--- START ---

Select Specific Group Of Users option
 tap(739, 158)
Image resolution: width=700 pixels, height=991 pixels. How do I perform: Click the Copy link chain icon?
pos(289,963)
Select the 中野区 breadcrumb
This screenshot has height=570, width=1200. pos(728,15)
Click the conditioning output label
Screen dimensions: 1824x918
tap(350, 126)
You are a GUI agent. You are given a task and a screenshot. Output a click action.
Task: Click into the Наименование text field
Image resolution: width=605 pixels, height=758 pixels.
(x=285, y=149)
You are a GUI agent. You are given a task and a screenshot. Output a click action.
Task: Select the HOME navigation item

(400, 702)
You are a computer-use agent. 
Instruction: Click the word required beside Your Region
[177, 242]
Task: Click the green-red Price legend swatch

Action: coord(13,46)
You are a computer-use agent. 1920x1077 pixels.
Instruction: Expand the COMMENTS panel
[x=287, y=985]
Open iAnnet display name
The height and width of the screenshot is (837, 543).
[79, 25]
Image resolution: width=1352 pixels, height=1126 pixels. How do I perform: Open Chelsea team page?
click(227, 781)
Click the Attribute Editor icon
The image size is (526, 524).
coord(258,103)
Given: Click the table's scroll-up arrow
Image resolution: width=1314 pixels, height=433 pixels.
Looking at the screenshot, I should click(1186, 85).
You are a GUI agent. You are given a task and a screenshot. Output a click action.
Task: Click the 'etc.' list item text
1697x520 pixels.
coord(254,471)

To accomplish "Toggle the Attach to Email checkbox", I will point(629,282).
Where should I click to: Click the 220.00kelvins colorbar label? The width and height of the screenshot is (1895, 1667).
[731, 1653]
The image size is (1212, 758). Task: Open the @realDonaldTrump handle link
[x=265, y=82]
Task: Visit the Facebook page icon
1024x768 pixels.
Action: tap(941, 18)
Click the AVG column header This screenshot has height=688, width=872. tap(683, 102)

--- END ---

Restate the whole listing exactly.

Select Specific Group Of Users option
 tap(739, 158)
Image resolution: width=700 pixels, height=991 pixels. How do I perform: Click the Copy link chain icon?
pos(289,963)
Select the 中野区 breadcrumb
This screenshot has height=570, width=1200. pos(728,15)
Click the conditioning output label
Screen dimensions: 1824x918
tap(350, 126)
You are a GUI agent. You are given a task and a screenshot. Output a click action.
Task: Click into the Наименование text field
Image resolution: width=605 pixels, height=758 pixels.
(x=285, y=149)
You are a GUI agent. You are given a task and a screenshot. Output a click action.
Task: Select the HOME navigation item

(400, 702)
You are a computer-use agent. 
Instruction: Click the word required beside Your Region
[177, 242]
Task: Click the green-red Price legend swatch

Action: coord(13,46)
You are a computer-use agent. 1920x1077 pixels.
Instruction: Expand the COMMENTS panel
[x=287, y=985]
Open iAnnet display name
The height and width of the screenshot is (837, 543).
[79, 25]
Image resolution: width=1352 pixels, height=1126 pixels. How do I perform: Open Chelsea team page?
click(227, 781)
Click the Attribute Editor icon
The image size is (526, 524).
coord(258,103)
Given: Click the table's scroll-up arrow
Image resolution: width=1314 pixels, height=433 pixels.
Looking at the screenshot, I should click(1186, 85).
You are a GUI agent. You are given a task and a screenshot. Output a click action.
Task: Click the 'etc.' list item text
1697x520 pixels.
coord(254,471)

To accomplish "Toggle the Attach to Email checkbox", I will point(629,282).
Where should I click to: Click the 220.00kelvins colorbar label? The width and height of the screenshot is (1895, 1667).
[731, 1653]
The image size is (1212, 758). Task: Open the @realDonaldTrump handle link
[x=265, y=82]
Task: Visit the Facebook page icon
1024x768 pixels.
Action: tap(941, 18)
Click the AVG column header This screenshot has height=688, width=872. tap(683, 102)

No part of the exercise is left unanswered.